The companies can withhold some of the names under a law that protects trade secrets. The groups say that loophole should be closed.

VPR’s John Dillon reports:

(Dillon) Last year, physicians and other health care providers in Vermont got about $3.1 million dollars in gifts from pharmaceutical companies.

Vermont is one of a few states that require the drug companies to disclose these kinds of marketing expenses. The payments include consulting fees, travel, gifts and money for lectures. Not included are free drug samples, or payments for clinical research studies.

But the public can’t find out the names of all the doctors who got the money. The attorney general’s office disclosed some of the names under the access to public records laws. But other names were not released because the companies claimed the disclosure would violate trade secrets.

Ken Libertoff is the executive director of the Vermont Association for Mental Health.

(Libertoff) It is disappointing that because of trade secret clause in our current law there is no way that we can tell you who the 11 psychiatrists were who took an average of about $60,000 in gifts in 2007.

(Dillon) The Vermont Psychiatric Association is also calling for full disclosure. The association recently approved a policy that says its members should not accept money from drug companies. Doctor Thomas Simpatico is president of the group.

(Simpatico) On the one hand things that have in the past felt like innocuous practices may have some influence on prescribing practices. … I think the growing sentiment among physicians, certainly it is the sentiment of the Vermont Psychiatric Association, is simply the possibility that there could be any influence that was not based on scientific information or best practice is enough of a reason to abolish it. And that’s really our main message today.

(Dillon) The trade secret exemption means that about half the recipients of drug company gifts are not named in the attorney general’s report.

Julie Brill is the assistant attorney general who works on the issue. She says the Attorney General’s office is looking at how the exemption could be lifted.

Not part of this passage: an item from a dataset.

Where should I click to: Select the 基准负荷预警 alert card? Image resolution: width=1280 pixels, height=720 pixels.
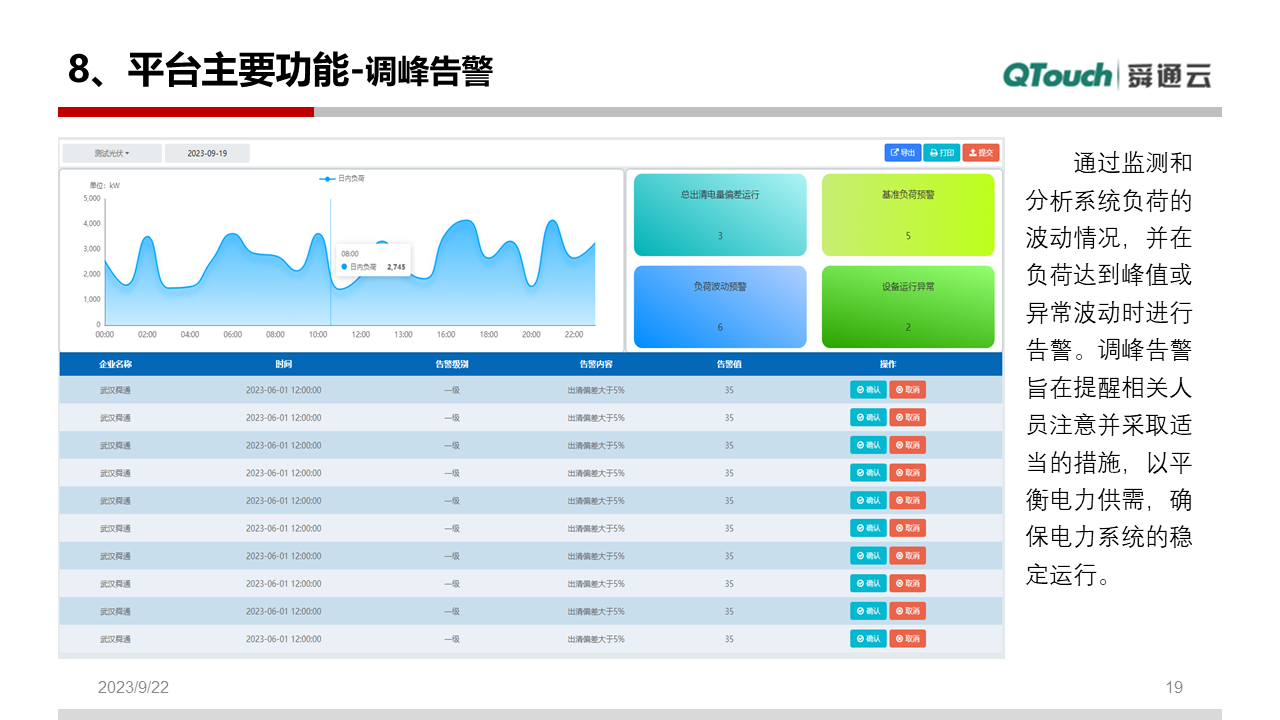907,214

(Brill) We are examining the issue now. It’s essentially a legal issue. We need to determine whether or not we would recommend that the legislature lift the exemption in light of constitutional and statutory requirements. Generally speaking we are quite supportive of getting as much information to the public as possible. We also want to make sure the law doesn’t violate various requirements that fall on the legislature under the constitution and other statutes.

(Dillon) The Pharmaceutical Manufacturers Association released a statement saying it was opposed to abolishing the trade secret exemption.

For VPR News, I’m John Dillon in Montpelier.